Notre groupe s’enfonce dans la Serranía, à pied, jusqu’à Mina Viejito, Mina Gallo et San Pedro Frío. Visites et réunions se succèdent. Le samedi soir, les mineurs se rassemblent à la taverne pour jouer au billard et danser, jusqu’à l’heure où l’alcool fait surgir les machettes. « Quand il y a un blessé, il faut 18 heures pour le porter en hamac jusqu’à la route », explique Don Sexto aux caravaniers, qui se retirent prudemment. Le lendemain, nous visitons une fonderie artisanale, antre enfumé où les mineurs apportent le produit de mois de prospection pour repartir ensuite avec quelques dizaines de grammes d’or pur. Ils ne quittent pas des yeux la manipulation effectuée par Don César. « Le précédent fondeur avait bricolé un système pour escamoter une partie de l’or. Un jour, un mineur a eu un doute, mais le fondeur ne voulait pas le laisser vérifier. Jusqu’à ce que les armes parlent… » Du coin « cuisine », où divers processus chimiques séparent les minerais, une épaisse fumée orange envahit la fonderie. L’assistant de Don César en émerge sans le moindre masque, pour me conseiller le plus sérieusement du monde de préserver ma santé en fumant moins…

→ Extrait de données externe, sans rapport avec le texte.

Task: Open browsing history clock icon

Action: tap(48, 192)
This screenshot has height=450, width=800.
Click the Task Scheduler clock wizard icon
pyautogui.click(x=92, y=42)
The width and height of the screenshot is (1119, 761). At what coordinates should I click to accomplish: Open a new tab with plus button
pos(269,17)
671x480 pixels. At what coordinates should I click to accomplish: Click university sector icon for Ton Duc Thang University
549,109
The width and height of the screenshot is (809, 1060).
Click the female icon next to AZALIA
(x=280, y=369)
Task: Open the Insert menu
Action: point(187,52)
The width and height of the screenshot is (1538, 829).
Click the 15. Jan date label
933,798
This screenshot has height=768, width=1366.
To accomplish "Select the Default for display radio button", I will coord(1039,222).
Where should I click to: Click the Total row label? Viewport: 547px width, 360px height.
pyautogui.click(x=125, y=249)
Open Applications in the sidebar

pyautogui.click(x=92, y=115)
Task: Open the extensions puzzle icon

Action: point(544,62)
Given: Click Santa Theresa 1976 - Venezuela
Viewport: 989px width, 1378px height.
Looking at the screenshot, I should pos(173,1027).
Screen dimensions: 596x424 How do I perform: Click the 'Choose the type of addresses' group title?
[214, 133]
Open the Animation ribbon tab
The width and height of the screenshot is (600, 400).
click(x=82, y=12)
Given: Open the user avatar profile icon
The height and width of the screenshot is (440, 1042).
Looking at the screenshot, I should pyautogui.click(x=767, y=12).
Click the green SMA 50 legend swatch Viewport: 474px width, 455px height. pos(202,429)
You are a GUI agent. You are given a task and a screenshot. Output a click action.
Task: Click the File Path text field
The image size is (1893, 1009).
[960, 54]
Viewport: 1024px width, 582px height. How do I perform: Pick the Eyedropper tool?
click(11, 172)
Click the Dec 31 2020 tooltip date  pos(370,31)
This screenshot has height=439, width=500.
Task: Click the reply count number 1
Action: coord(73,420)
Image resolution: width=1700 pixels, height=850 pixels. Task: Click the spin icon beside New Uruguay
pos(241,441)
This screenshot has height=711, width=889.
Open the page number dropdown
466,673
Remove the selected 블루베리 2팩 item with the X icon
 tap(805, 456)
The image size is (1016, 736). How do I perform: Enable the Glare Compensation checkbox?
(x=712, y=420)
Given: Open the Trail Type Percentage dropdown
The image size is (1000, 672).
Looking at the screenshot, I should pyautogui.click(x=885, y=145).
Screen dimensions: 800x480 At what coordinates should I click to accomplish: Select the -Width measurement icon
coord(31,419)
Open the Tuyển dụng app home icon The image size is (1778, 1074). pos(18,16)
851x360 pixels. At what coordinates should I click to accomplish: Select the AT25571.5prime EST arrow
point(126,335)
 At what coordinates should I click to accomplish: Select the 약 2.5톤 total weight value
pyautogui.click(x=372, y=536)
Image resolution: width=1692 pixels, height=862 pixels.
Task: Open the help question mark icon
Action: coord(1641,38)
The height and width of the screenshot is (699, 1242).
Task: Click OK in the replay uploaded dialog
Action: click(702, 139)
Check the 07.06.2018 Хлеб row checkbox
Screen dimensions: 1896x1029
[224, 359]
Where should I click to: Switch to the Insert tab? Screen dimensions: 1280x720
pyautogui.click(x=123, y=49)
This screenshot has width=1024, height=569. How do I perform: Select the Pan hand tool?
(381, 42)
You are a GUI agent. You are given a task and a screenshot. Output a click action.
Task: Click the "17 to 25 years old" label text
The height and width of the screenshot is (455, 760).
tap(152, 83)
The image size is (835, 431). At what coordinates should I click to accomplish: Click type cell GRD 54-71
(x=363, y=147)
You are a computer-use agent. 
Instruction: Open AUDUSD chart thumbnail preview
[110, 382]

L’ambiance entre caravaniers s’est tendue, à cause de la fatigue et de la sensation qu’on nous demande d’être non pas des idiots utiles, mais du moins les témoins manichéens d’une situation complexe. Le bilan de la mission est mitigé, avec l’impression d’avoir recueilli peu d’information et d’une faible participation aux réunions dans certaines communautés. Nous allons vite comprendre. Au lendemain de notre départ, Mina Caribe se réveille jonchée de tracts menaçants. Sur les murs de l’école qui a accueilli une de nos réunions, un graffiti en lettres capitales : MORT AUX BALANCES. À Mina Viejito, l’armée a patrouillé, accompagnée d’un homme masqué qui désignait les mineurs ayant discuté avec nous. Mais c’est en retrouvant nos camarades d’une autre équipe que nous réalisons à quel point notre visite dérangeait.

Cinq jours après leur passage, les paramilitaires des Águilas Negras [Aigles Noirs] ont fait irruption dans le village de Montecristo. Ils ont torturé et exécuté trois hommes sous les yeux de la communauté, abandonnant les cadavres sur place. La langue coupée.